> **SOURCE EXTRACT**
>>>
CDC ban on evictions expires Dec. 31; Congress must act to prevent 30 million evictions

With new research demonstrating that evictions increase COVID-19 spread and mortality rates, the CDC’s moratorium that prevents some evictions is literally a lifesaver. But it is not enough. While Congress must extend the moratorium past its Dec. 31 expiration date (as well as remove the moratorium’s crippling limits) and allocate billions of dollars to rental assistance, there is a third essential leg of the crisis aversion stool: a right to counsel for tenants facing eviction. Without it, millions of families could still lose their homes during the pandemic, because having a right to stay in one’s home is different from having the ability to exercise that right.
Housing is undeniably a basic human need, and those who lose their homes often also lose employment, health, and child custody. Eviction is sometimes called a “scarlet E” because having one on your record can make finding safe and decent housing virtually impossible. People who become homeless are often jailed and need medical care due to the health implications of living on the street. And as mentioned before, an eviction during the pandemic increases the possibility of sickness and death. COVID-19 has put upwards of 40 million people — a third of all renters in the country — at risk of eviction and all of these consequences. And the many courts that have continued hearing evictions have either endangered tenants by holding in-person court hearings or required tenants to appear remotely without recognizing that so many low-income tenants lack either broadband access or video-capable devices. For all these reasons, it was imperative to stop evictions immediately.
However, laws like the CDC’s moratorium, and even programs like rent relief, are only as good as the enforcement and assistance to make them meaningful. And fewer than 10 percent of tenants in eviction proceedings typically have a lawyer, compared to 90 percent of landlords.
The need for a right to counsel in eviction cases has always been present, but it has soared during the pandemic. Evictions have always been complex: even in nonpayment of rent cases, a landlord’s failure to make repairs is a defense in many states, and federal/state/local laws may provide additional protections that a tenant will not know. During the pandemic, there is the added layer that the CDC moratorium only protects tenants who have given a complicated declaration to their landlords, and even lawyers are still struggling to understand it. Getting the declaration wrong puts the tenant risk of a perjury charge and jail time. The CDC moratorium also does not replace more protective state and local moratoria, which are constantly modified. Renters, and even the courts, are unlikely to know all the federal, state, and local protections in place at any moment. Housing attorneys will. And if Congress does provide rent relief, some tenants will need legal help to complete the often-complex paperwork to obtain it.
Additionally, it has always been the case that some landlords illegally force tenants out of their home by changing locks or shutting off their utilities. But during COVID-19, a survey by the National Housing Law Project found that more than 90 percent of lawyers in 38 states have seen illegal evictions in their state, and one Nevada legal services program as well as the Minnesota Attorney General’s Office each reported receiving more than 2,000 calls about illegal evictions during the pandemic. We fully expect a huge rise in these numbers in the coming months, and unrepresented tenants will not know how to respond to this blatantly illegal activity.
Legal aid organizations will do their best to meet this increased need. But even before the pandemic, half of those seeking legal help were turned away due to lack of resources, and the problem is only worse now. A right to counsel changes that dynamic, for where there is a right, the government must provide funding for tenant counsel, rather than letting it go neglected.
<<<
> **INPUT DATA**
>>>
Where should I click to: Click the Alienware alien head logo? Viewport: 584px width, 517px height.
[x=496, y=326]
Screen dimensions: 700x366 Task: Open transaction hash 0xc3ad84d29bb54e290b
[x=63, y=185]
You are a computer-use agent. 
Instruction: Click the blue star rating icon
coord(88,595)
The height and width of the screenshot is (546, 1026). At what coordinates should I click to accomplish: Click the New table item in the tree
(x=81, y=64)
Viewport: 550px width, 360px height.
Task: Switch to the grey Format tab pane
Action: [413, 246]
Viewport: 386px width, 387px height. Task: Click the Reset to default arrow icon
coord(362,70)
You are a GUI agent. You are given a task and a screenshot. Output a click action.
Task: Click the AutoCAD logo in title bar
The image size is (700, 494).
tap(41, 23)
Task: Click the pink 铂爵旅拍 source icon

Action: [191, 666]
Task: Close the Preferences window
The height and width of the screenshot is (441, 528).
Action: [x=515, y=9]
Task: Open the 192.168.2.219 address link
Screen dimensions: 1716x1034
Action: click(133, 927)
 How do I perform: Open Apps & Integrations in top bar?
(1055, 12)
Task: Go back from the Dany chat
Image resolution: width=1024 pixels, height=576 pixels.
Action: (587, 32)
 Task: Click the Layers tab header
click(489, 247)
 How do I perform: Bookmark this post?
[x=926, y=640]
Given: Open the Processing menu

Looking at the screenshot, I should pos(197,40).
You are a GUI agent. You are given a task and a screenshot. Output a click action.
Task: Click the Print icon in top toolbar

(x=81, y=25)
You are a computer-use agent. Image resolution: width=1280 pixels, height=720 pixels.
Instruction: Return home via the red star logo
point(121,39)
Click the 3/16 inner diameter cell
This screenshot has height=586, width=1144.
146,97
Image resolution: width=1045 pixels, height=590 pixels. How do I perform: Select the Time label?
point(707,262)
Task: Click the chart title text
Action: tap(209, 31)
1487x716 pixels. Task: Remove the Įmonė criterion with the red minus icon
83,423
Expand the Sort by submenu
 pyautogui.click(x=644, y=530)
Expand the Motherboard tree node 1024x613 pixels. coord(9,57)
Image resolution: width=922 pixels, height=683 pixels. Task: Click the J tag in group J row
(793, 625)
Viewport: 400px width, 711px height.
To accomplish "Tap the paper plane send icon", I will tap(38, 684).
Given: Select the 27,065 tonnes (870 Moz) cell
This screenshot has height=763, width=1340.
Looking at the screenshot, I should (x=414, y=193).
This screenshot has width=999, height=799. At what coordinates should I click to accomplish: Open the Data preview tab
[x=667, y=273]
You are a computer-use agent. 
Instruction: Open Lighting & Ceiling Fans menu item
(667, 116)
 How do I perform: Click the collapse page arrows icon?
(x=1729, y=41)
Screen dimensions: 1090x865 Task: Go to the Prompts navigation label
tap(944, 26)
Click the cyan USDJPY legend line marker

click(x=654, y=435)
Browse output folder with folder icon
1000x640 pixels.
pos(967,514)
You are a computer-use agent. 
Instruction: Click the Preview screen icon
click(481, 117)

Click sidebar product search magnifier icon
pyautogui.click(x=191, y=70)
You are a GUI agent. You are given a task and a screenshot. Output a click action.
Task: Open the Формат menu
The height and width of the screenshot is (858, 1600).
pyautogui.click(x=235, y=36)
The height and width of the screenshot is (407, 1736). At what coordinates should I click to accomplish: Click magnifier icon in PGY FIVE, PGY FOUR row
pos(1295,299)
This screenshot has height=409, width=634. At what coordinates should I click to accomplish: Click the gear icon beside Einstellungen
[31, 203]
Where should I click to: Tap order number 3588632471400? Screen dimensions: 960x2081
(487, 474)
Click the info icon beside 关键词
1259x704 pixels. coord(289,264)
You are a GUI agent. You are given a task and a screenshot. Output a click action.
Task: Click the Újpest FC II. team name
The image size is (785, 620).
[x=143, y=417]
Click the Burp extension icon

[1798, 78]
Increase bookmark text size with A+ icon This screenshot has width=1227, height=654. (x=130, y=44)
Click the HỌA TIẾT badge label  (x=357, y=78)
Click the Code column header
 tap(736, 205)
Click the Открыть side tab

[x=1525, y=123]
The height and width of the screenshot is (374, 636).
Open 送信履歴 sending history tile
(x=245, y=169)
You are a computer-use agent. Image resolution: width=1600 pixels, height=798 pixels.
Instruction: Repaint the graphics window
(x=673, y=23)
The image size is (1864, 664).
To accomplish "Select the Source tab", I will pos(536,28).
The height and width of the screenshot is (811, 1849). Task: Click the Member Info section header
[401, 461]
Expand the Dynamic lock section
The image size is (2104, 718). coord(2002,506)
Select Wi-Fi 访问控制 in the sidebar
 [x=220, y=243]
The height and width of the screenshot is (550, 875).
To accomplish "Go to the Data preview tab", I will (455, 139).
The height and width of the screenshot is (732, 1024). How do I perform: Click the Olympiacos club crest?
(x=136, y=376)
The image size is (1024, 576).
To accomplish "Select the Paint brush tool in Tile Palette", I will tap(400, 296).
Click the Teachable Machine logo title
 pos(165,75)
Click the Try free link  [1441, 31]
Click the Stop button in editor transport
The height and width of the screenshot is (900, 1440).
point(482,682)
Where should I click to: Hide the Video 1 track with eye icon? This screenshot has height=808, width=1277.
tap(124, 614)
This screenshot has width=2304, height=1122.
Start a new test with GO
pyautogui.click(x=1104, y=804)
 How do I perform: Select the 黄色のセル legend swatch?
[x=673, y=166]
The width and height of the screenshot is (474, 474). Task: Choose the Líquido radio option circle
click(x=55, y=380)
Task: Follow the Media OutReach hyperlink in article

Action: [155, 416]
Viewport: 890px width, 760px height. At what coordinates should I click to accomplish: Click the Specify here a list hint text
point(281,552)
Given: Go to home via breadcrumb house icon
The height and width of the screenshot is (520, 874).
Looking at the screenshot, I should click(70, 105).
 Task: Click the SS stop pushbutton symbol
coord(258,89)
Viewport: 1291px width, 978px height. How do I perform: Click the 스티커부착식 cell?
<<<
> **PROBLEMS AND TASKS**
**A.** According to the eviction article, what share of tenants in eviction proceedings typically have a lawyer?
**B.** Translate this sentence from the eviction article into Spanish: "Housing is undeniably a basic human need, and those who lose their homes often also lose employment, health, and child custody."
**C.** According to the eviction article, what else do people who lose their homes often lose? List every item it names.
Use only the eviction article, not the data.

> **TASK-BY-TASK OUTPUTS**
**A.** Fewer than 10 percent.

**B.** La vivienda es, sin lugar a dudas, una necesidad humana básica, y quienes pierden su hogar a menudo también pierden el empleo, la salud y la custodia de sus hijos.

**C.** Employment, health, and child custody.